> **What you have to do**: Could you rewrite the records, starting with the line that contains "Open the All Records filter dropdown" and going on through the end, with "filter" changed to "sort" and everything else kept the same? Leave the pictures out.

> **Provided information**:
## BEGIN
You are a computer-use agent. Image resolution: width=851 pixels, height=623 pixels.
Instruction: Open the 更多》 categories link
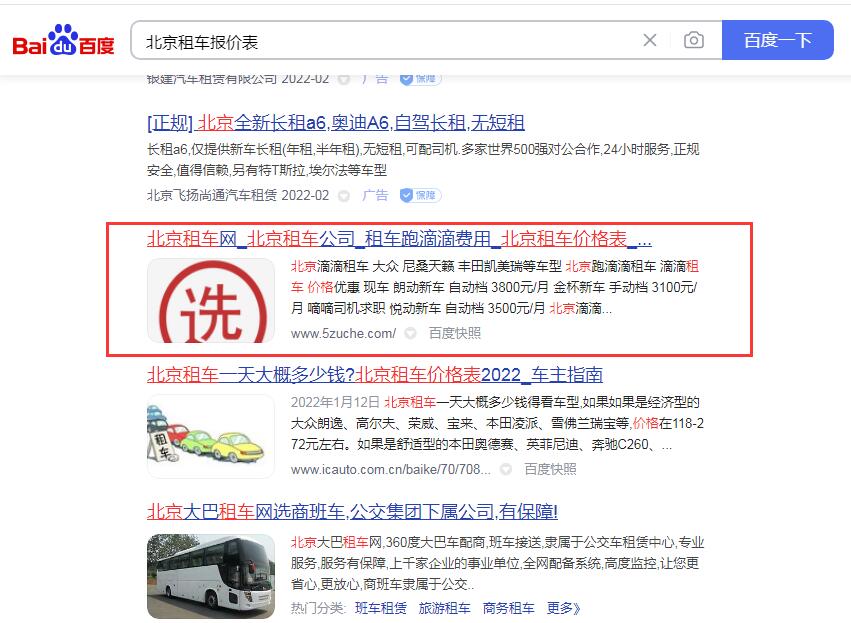coord(563,608)
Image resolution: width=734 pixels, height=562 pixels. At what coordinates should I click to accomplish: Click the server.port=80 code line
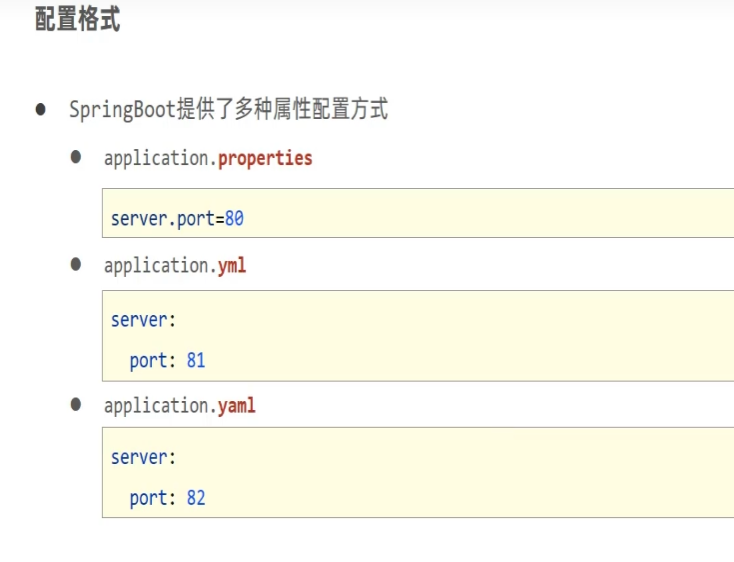pos(177,218)
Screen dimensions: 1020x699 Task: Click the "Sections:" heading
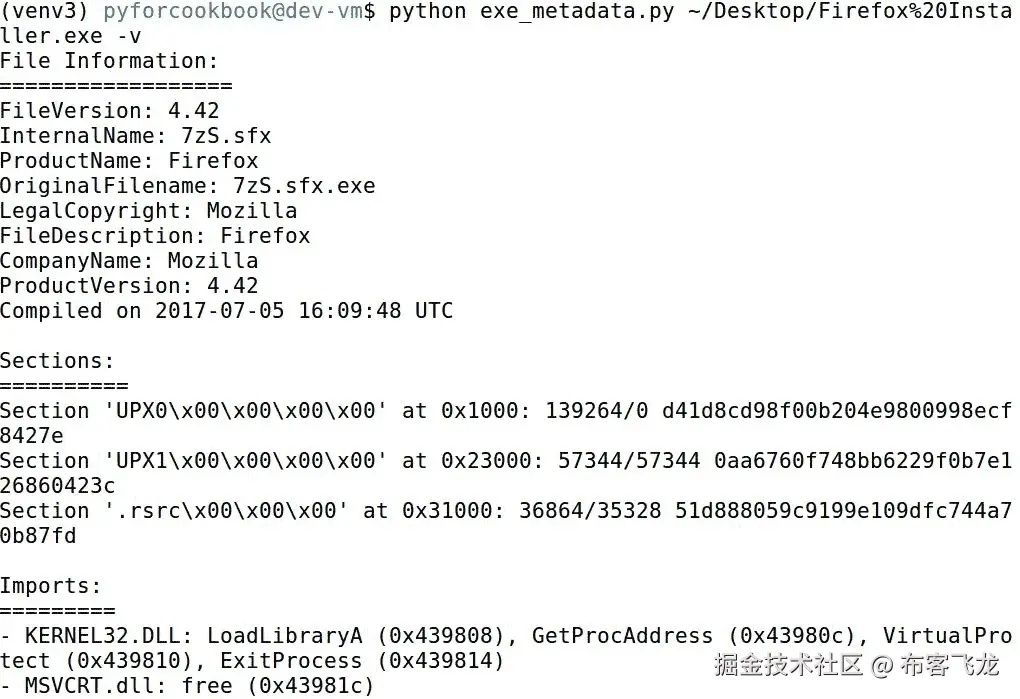tap(58, 361)
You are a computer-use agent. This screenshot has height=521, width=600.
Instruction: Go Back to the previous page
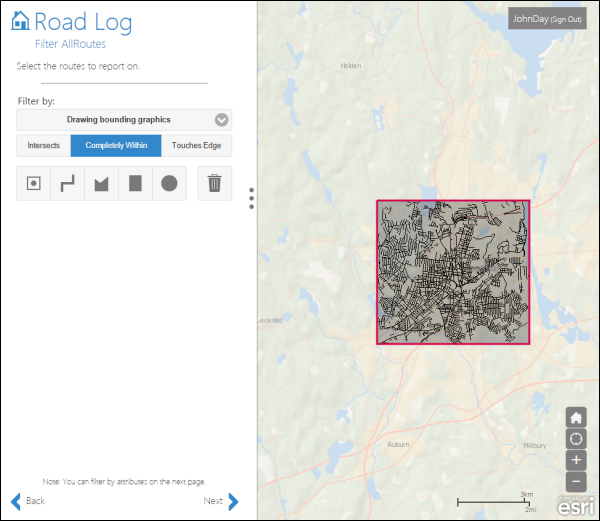pos(28,501)
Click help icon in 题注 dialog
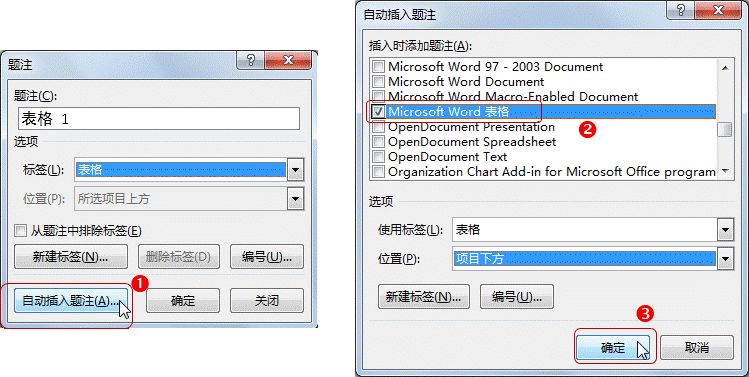This screenshot has height=377, width=749. click(251, 60)
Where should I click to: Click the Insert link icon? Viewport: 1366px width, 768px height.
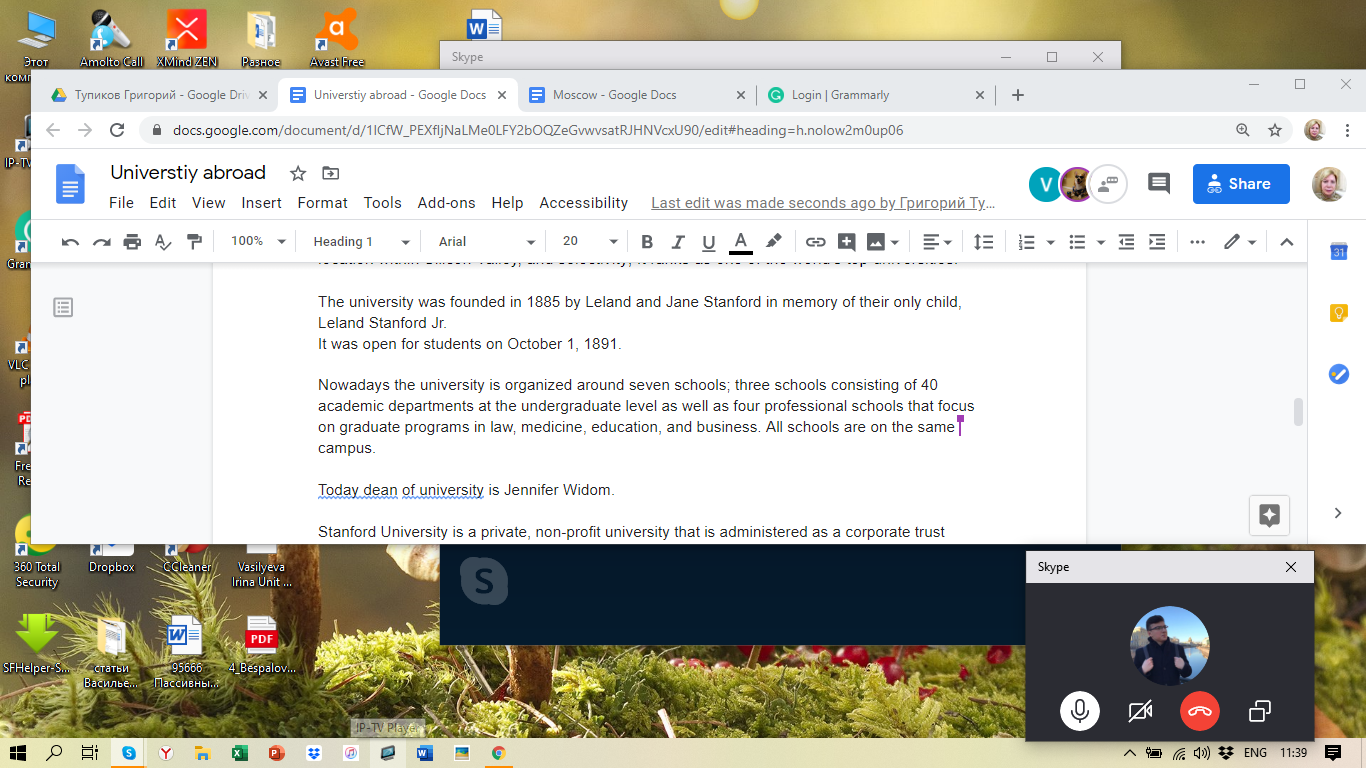click(x=815, y=242)
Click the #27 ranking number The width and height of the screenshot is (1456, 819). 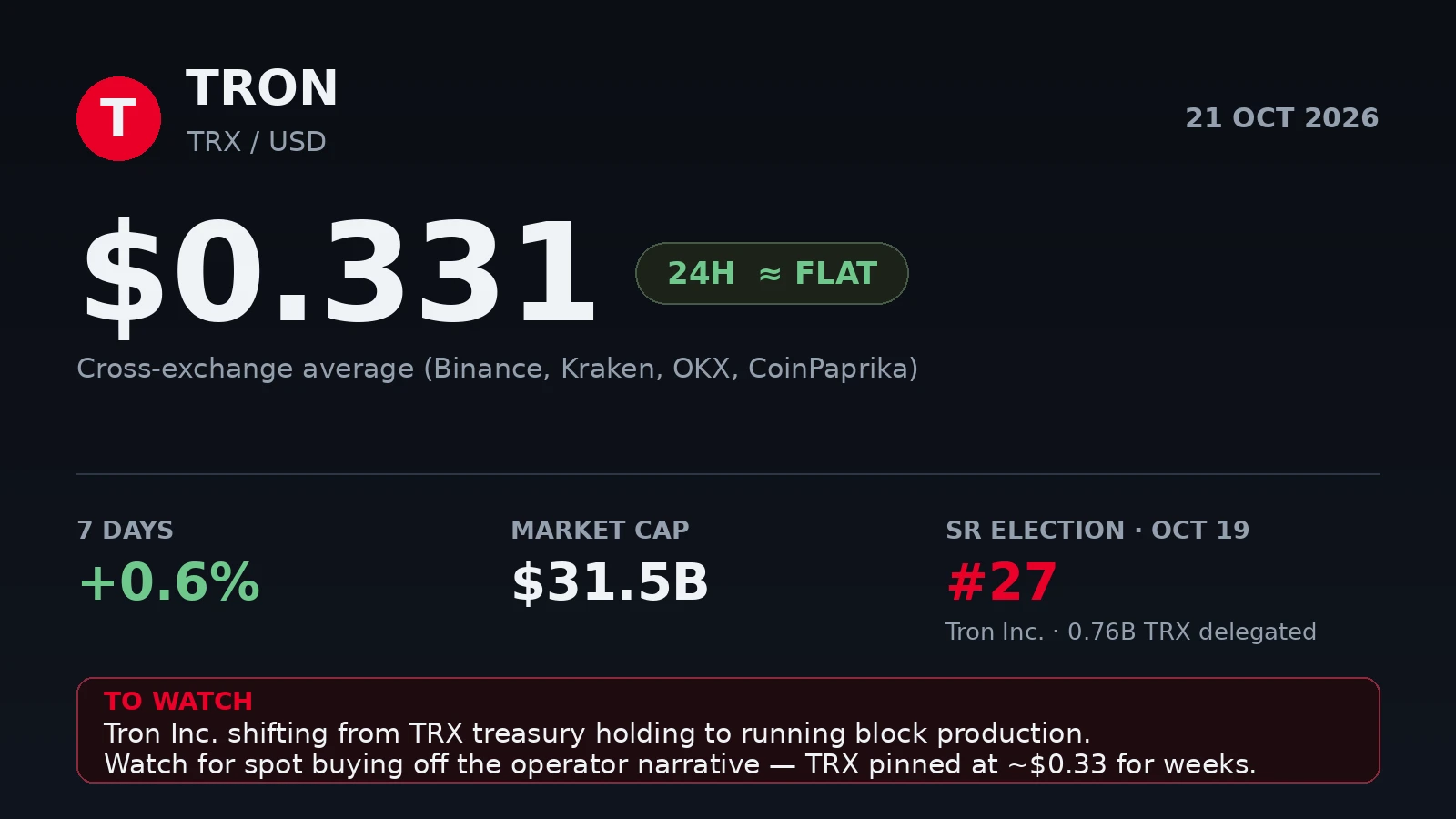point(1002,582)
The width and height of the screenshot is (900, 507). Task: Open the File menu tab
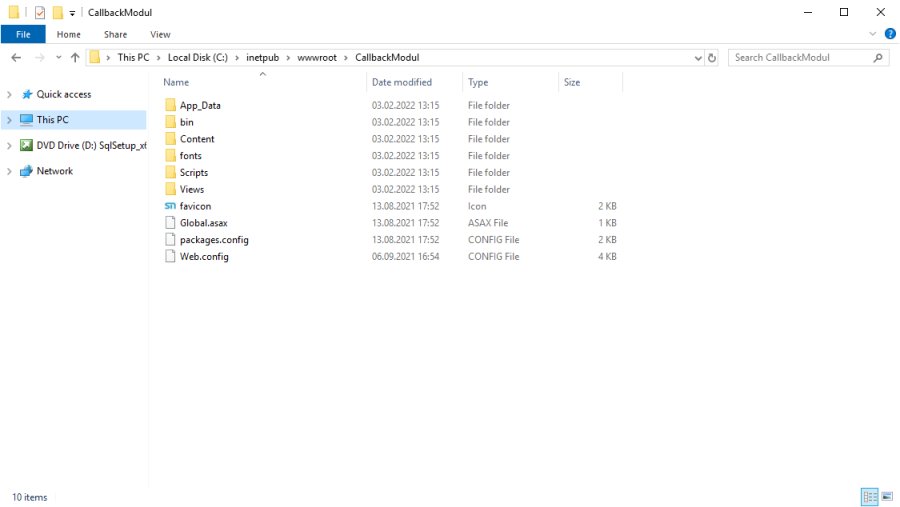click(23, 34)
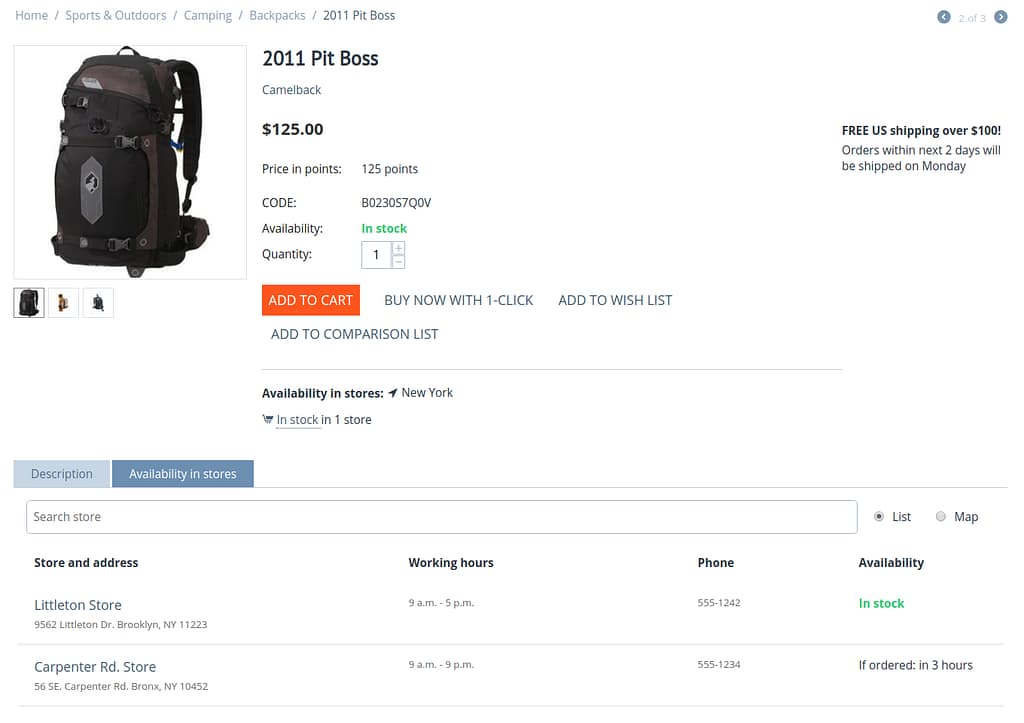Open the Camelback brand link
1024x723 pixels.
291,89
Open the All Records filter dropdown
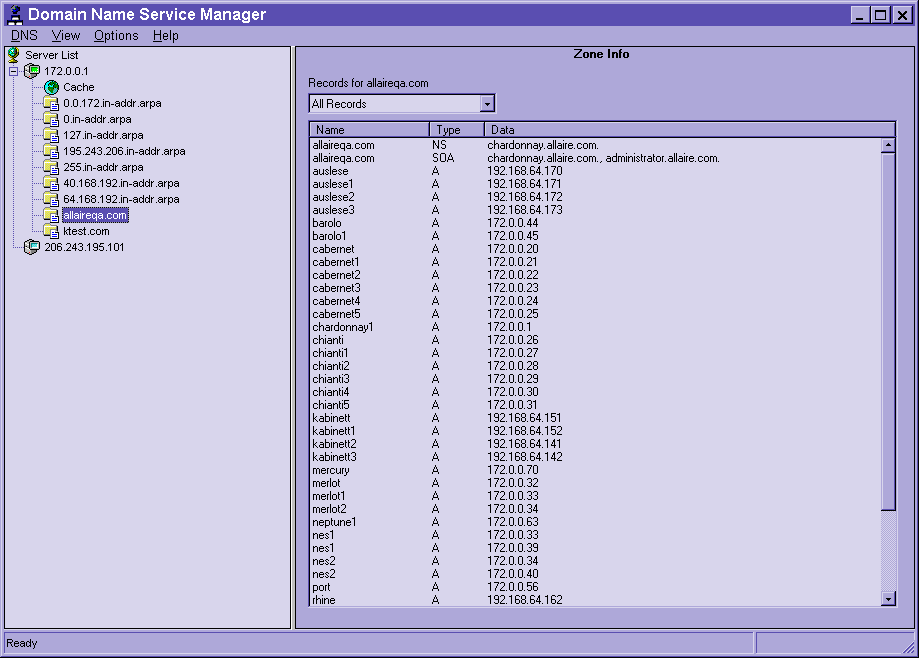 click(x=487, y=104)
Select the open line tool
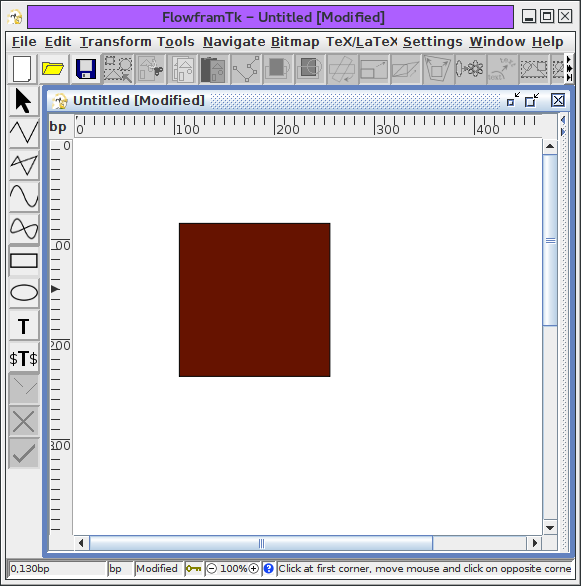This screenshot has height=586, width=581. [24, 132]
## END
> **Solved problem**:
Open the All Records sort dropdown
 click(x=487, y=104)
Select the open line tool
This screenshot has height=586, width=581. [24, 132]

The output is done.